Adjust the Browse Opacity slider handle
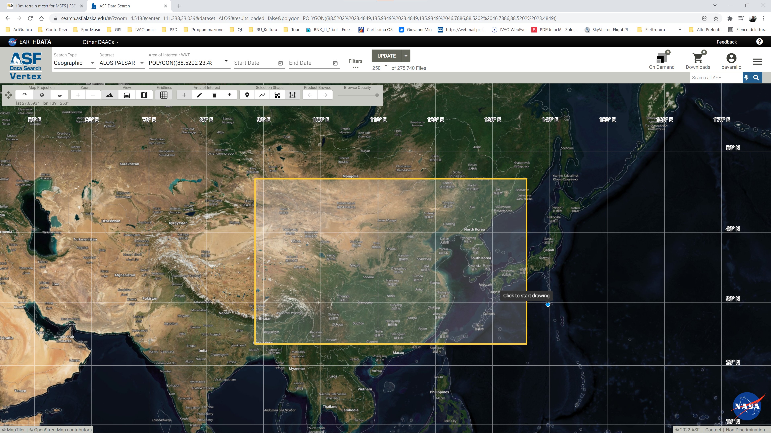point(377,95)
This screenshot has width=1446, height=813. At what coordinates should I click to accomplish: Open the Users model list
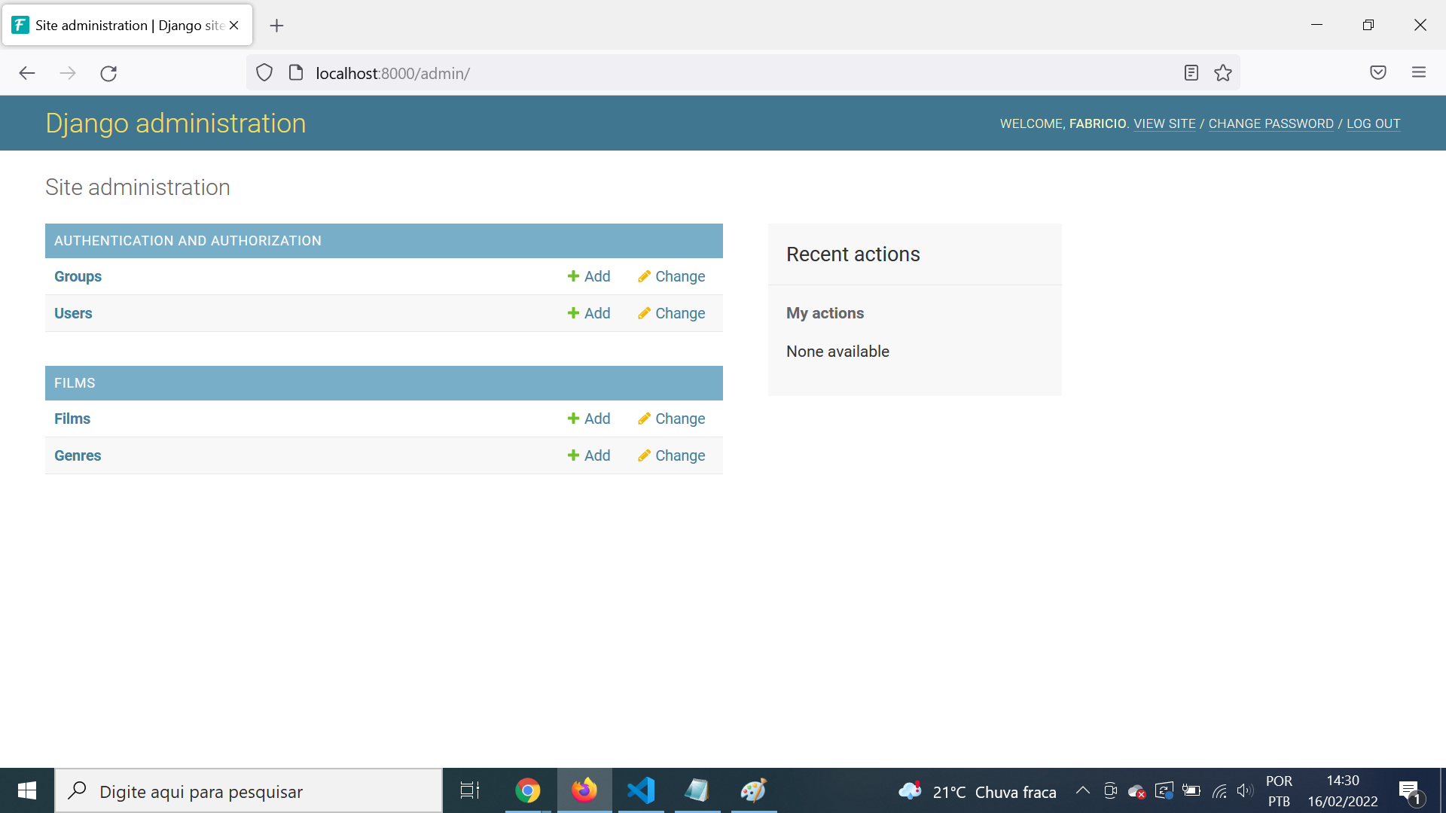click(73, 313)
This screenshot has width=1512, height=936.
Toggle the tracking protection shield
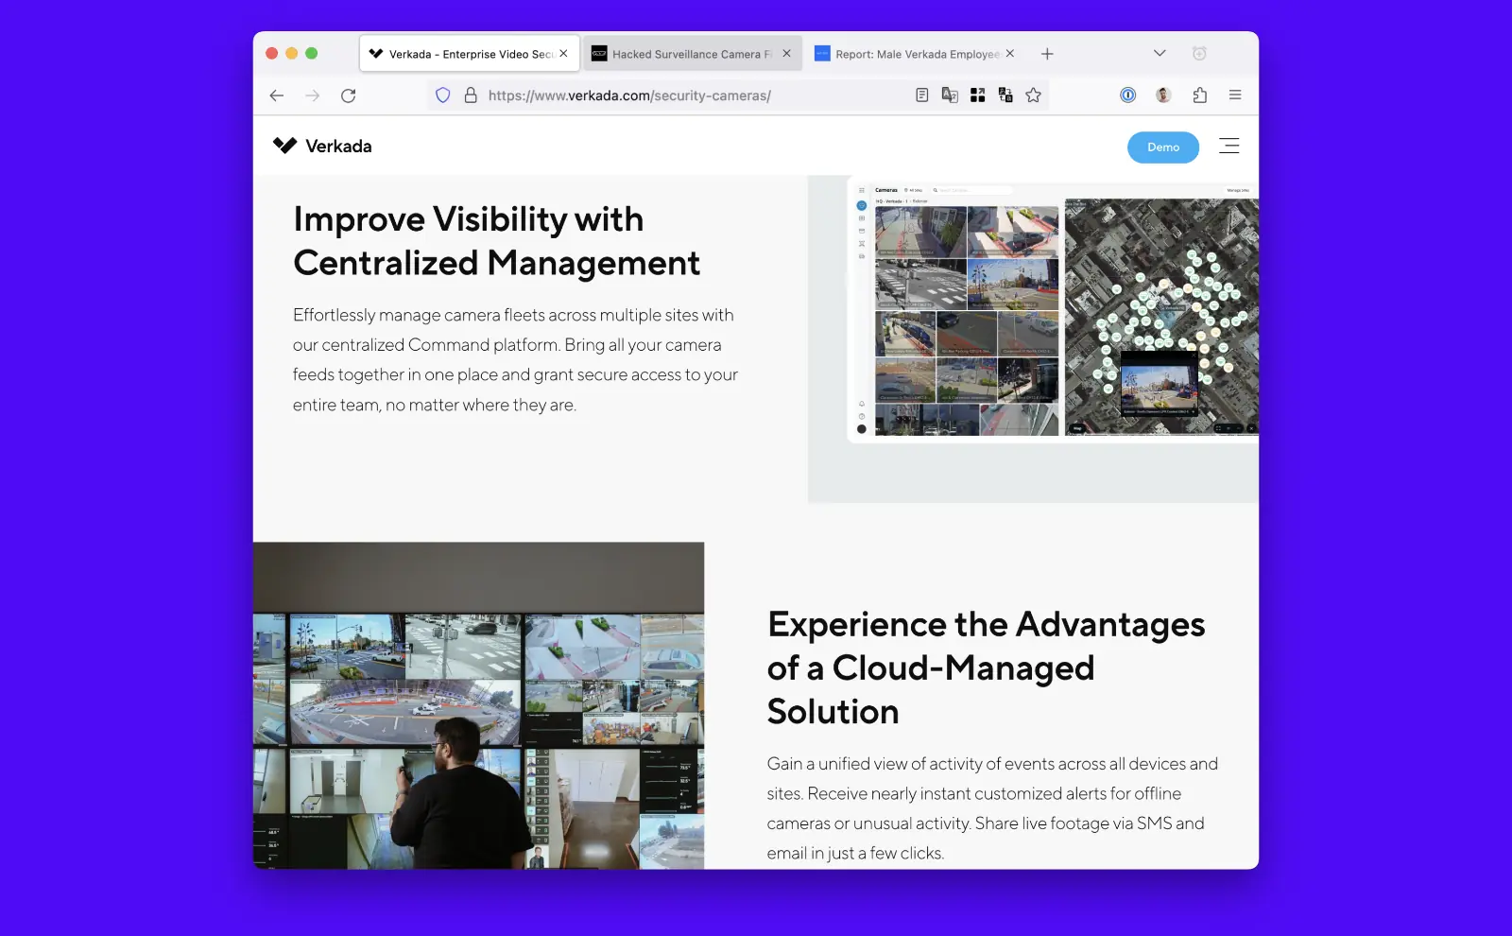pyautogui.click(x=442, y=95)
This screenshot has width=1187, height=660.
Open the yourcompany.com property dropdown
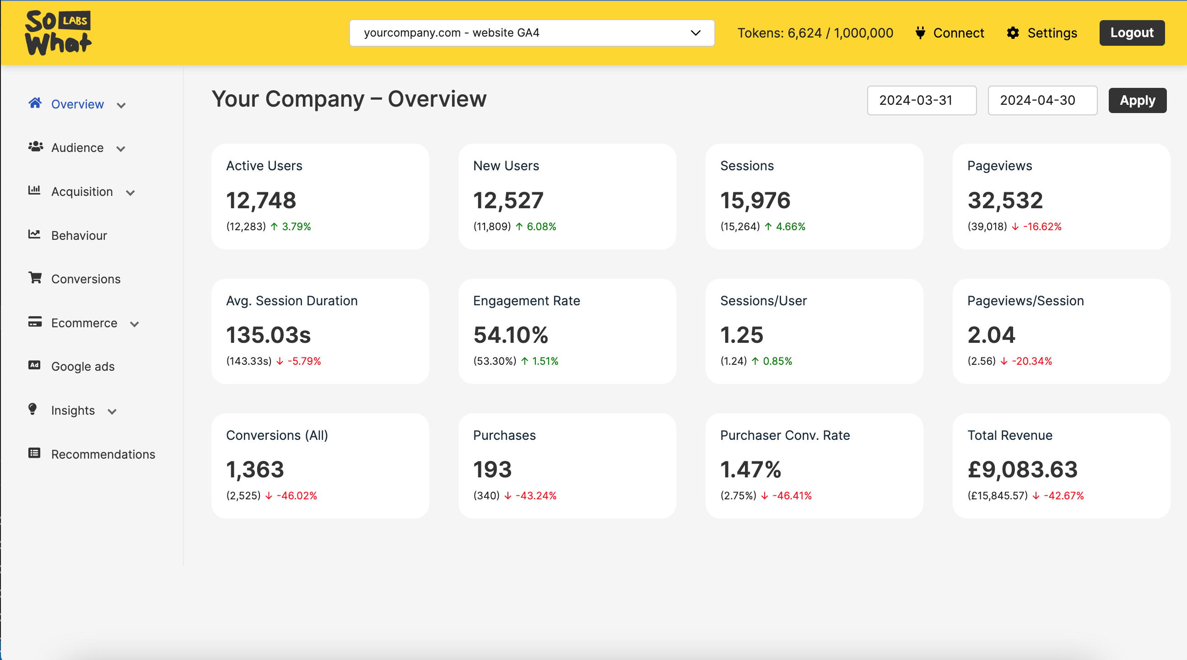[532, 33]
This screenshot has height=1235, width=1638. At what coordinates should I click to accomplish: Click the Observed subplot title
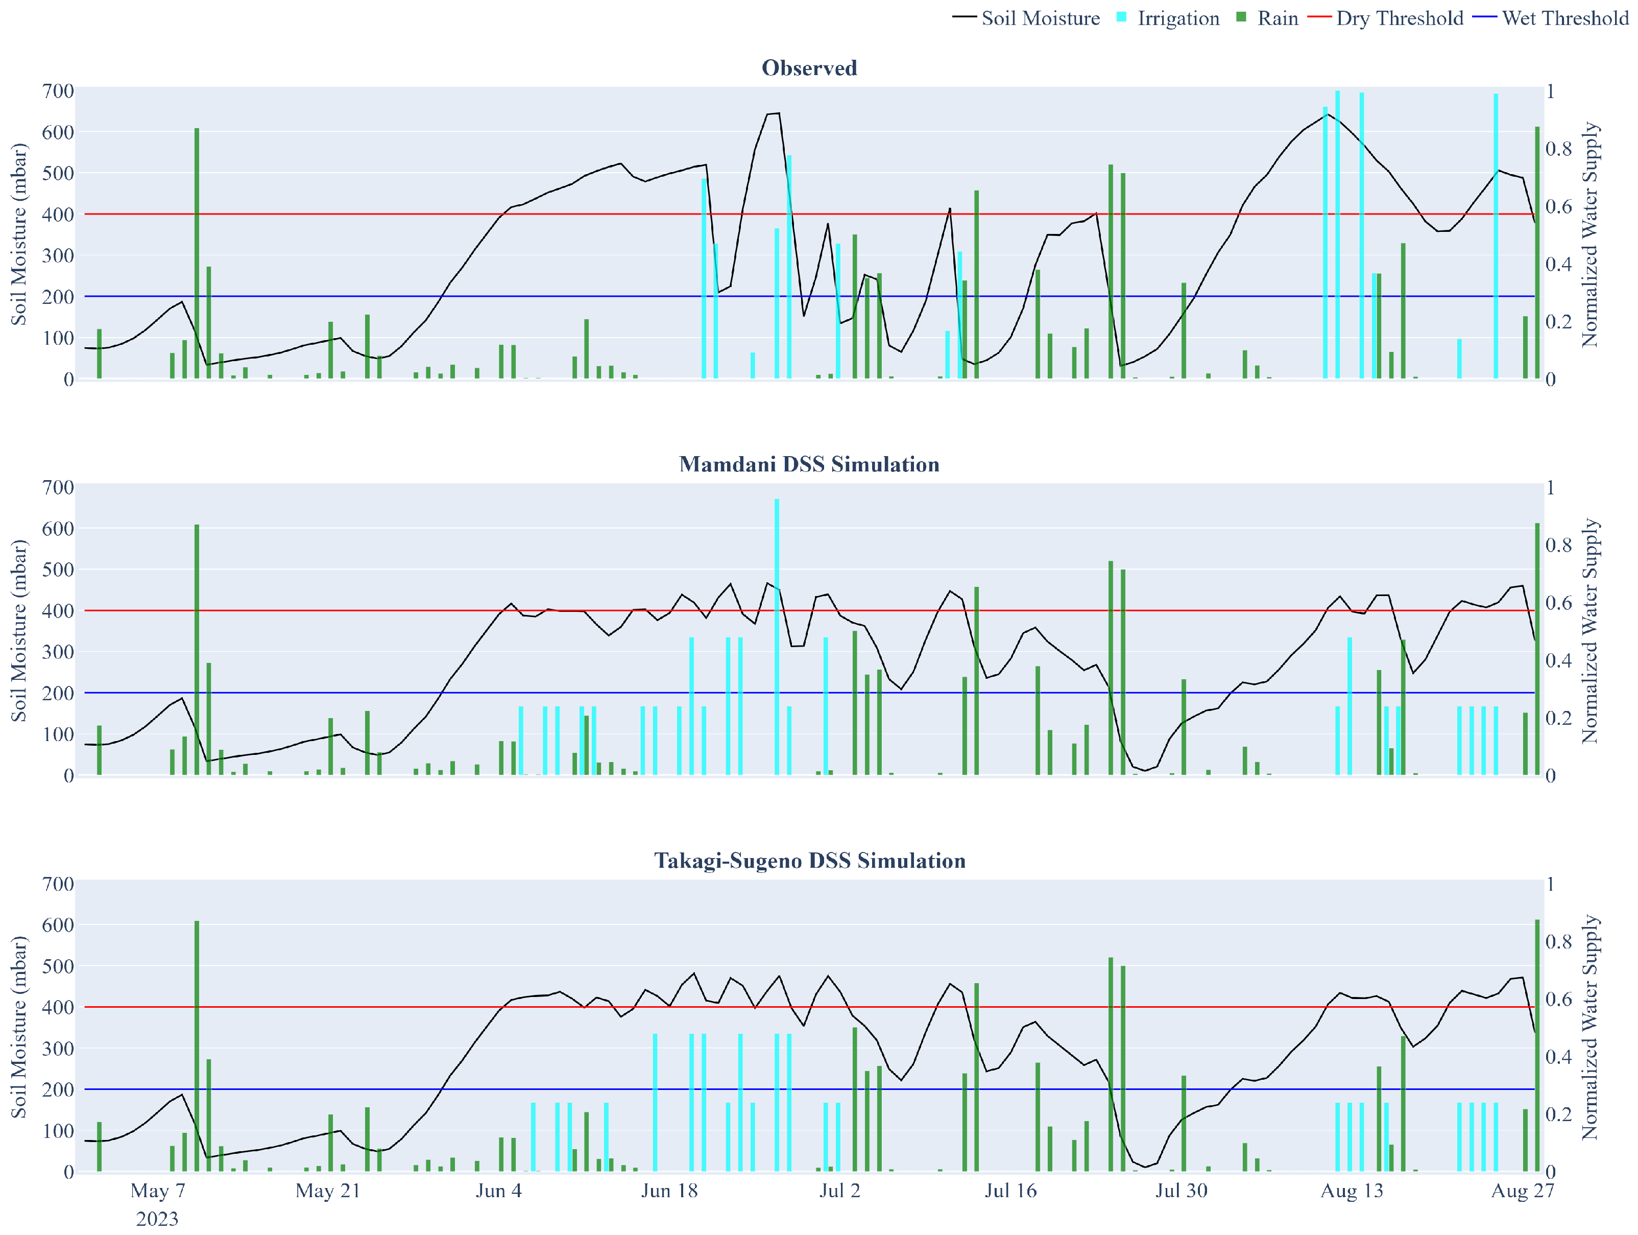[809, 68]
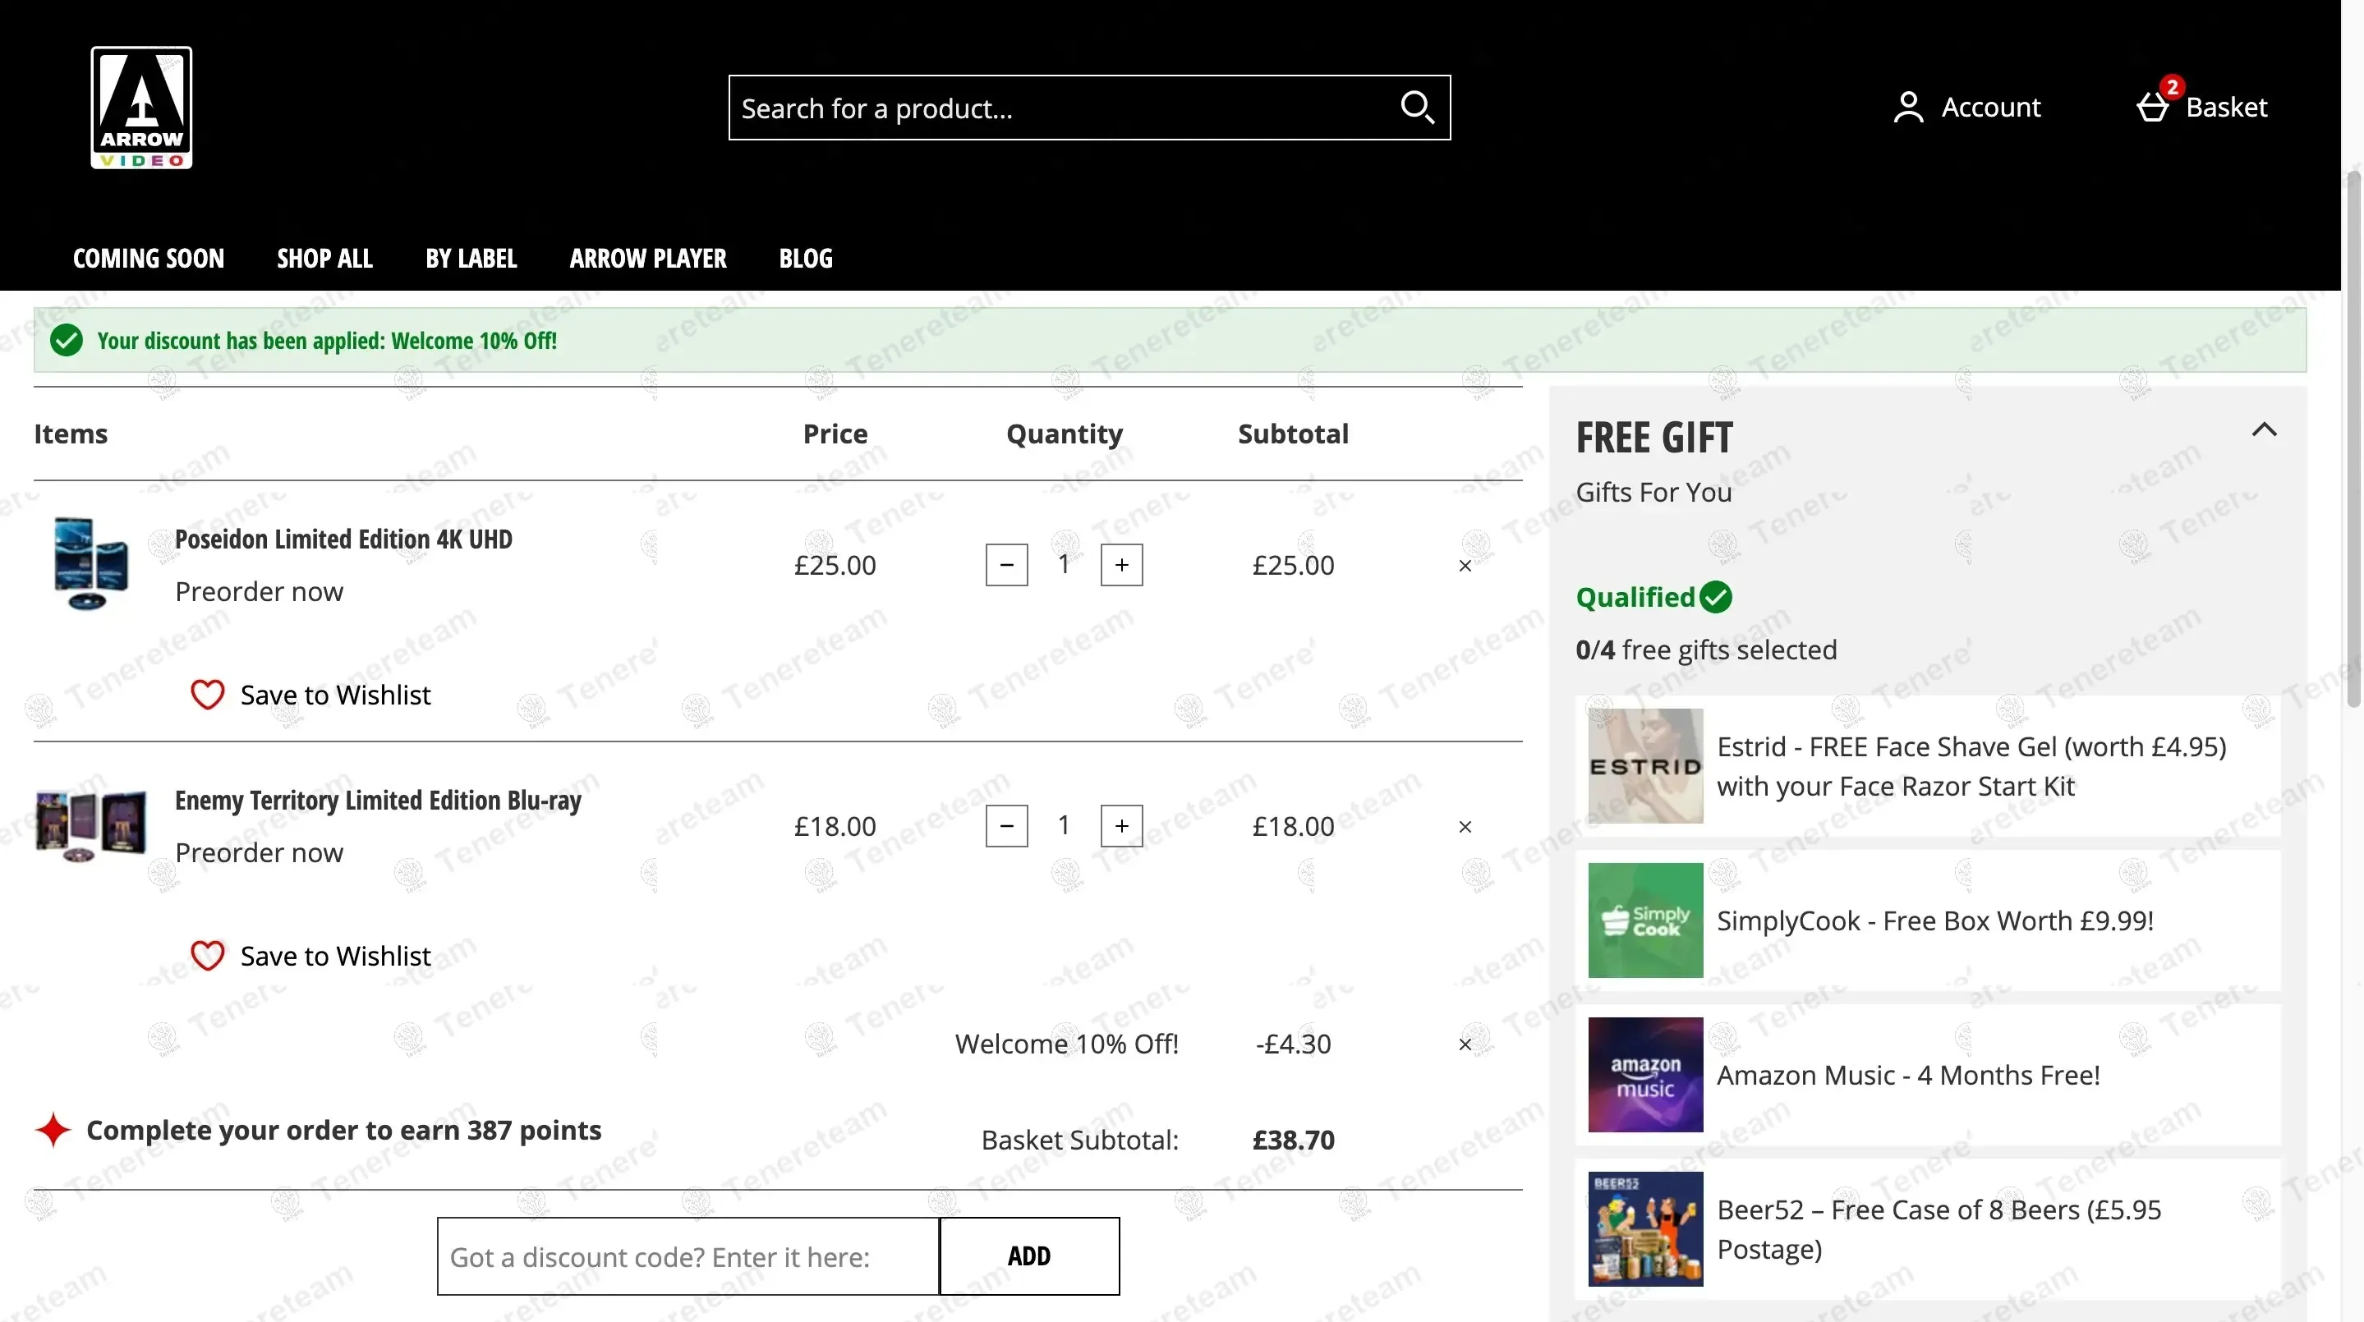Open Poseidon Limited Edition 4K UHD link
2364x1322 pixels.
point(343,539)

▶ WHAT NEEDS TO BE DONE:
For the entries above, the output must hold exactly the lines from the one with "Open the yourcompany.com property dropdown" through the last line, both included, and no pictures.

▶ ANSWER TO THE EXERCISE:
Open the yourcompany.com property dropdown
[532, 33]
This screenshot has height=1235, width=1638. At what coordinates should I click to accomplish: Click the Observed subplot title
[809, 68]
Open Poseidon Limited Edition 4K UHD link
2364x1322 pixels.
point(343,539)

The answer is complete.